Sparse and large-scale flexible matrix integration
||Sparse and large-scale flexible matrix integration|
||NAISS Small Compute|
||Felix Held <email@example.com>|
||2023-02-23 – 2024-03-01|
In recent years, joint analysis of data sources has become an increasingly important research topic. The problem appears in a biological context in the integrated analysis of multi-omics data but also in applications of user recommendation systems, which are used in many online shops and streaming services.
Data integration typically appears in multi-view (one cohort, multiple data types) or grid (multiple cohorts, multiple data types) layouts. We propose a method allowing for flexible layouts, not requiring adherence to a grid layout, and, in addition, supporting the integration between any pairs of cohorts or data types, as well.
Available methods typically find a joint signal prevalent in all data sources and individual signal specific to each input. Recently, uncovering information shared between only a selection of data sources has been considered as well. However, this has mostly been explored in the multi-view setting. Our method extends existing frameworks to support partially shared signals in the flexible layouts described above.

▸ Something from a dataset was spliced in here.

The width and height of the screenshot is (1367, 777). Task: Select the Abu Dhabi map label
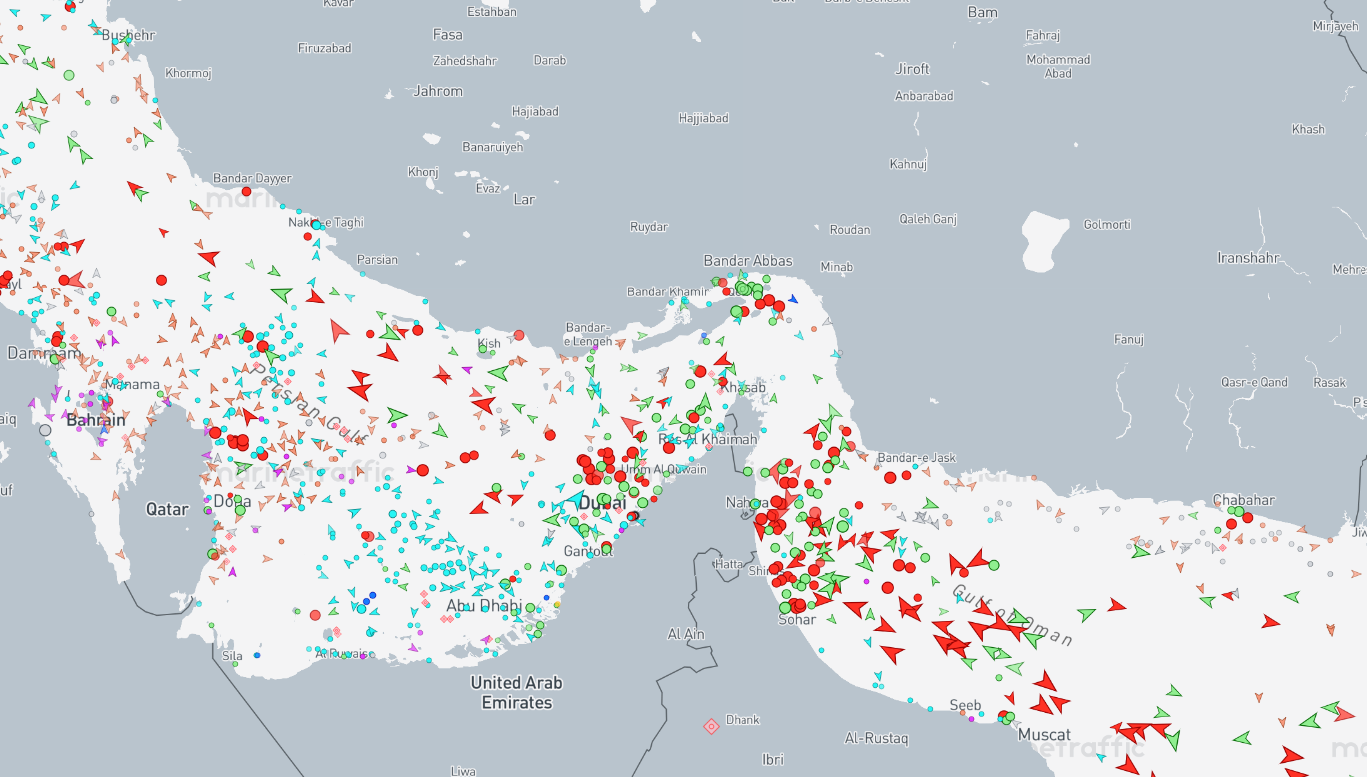tap(483, 605)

Matrix factorization under a low-rank assumption on the input matrices has become a standard approach in the field and allows for convenient representation of the estimated model. Using different strategies we use optimization, geometric and probabilistic techniques to uncover factors describing the signal in each data source and how it is shared among cohorts and data types. In some of our approaches, sparsity in estimated factors is enforced to improve their interpretability.